In Aim 1, we will use a novel micro-patterned, biodegradable scaffold for targeted hPSC-PR transplantation to assess the retention, survival, and maturation of bolus-delivered and scaffold-delivered PRs in vivo.
In Aim 2, we will define the synaptic connectivity of hPSC-PRs in degenerate retinal explants and live host degenerate retinal tissue with an innovative monosynaptic retrograde tracing assay. The University of Wisconsin-Madison fosters the ideal scientific and intellectual environment for successful completion of these aims with strong, collaborative research communities spanning the fields of ophthalmology, biomedical engineering, and regenerative medicine. The research proposal and fellowship training plans detailed here seek to address current roadblocks within the field of PR replacement while also providing the necessary skillset to address the next generation of challenges facing the burgeoning field of retinal regeneration.

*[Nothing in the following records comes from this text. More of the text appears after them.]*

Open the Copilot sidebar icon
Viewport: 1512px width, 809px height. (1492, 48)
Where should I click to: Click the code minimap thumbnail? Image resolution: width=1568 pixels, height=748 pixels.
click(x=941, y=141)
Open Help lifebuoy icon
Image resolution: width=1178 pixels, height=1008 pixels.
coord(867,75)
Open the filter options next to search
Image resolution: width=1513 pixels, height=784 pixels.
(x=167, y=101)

Millions of people worldwide suffer from photoreceptor cell death and vision loss due to age-related macular degeneration and inherited retinal dystrophies, yet few if any treatment options are available for patients affected by these diseases. Cell replacement therapies relying upon human pluripotent stem cell-derived photoreceptors (PRs) are a current source of hope for many of these patients, but significant questions about the organization and synaptic function of transplanted PRs must be answered before they can advance toward the clinic. The proposed studies aim to provide answers to these questions, accelerating efforts toward functional PR replacement and generating valuable preclinical platforms for rigorous assessment of neural regeneration in the retina.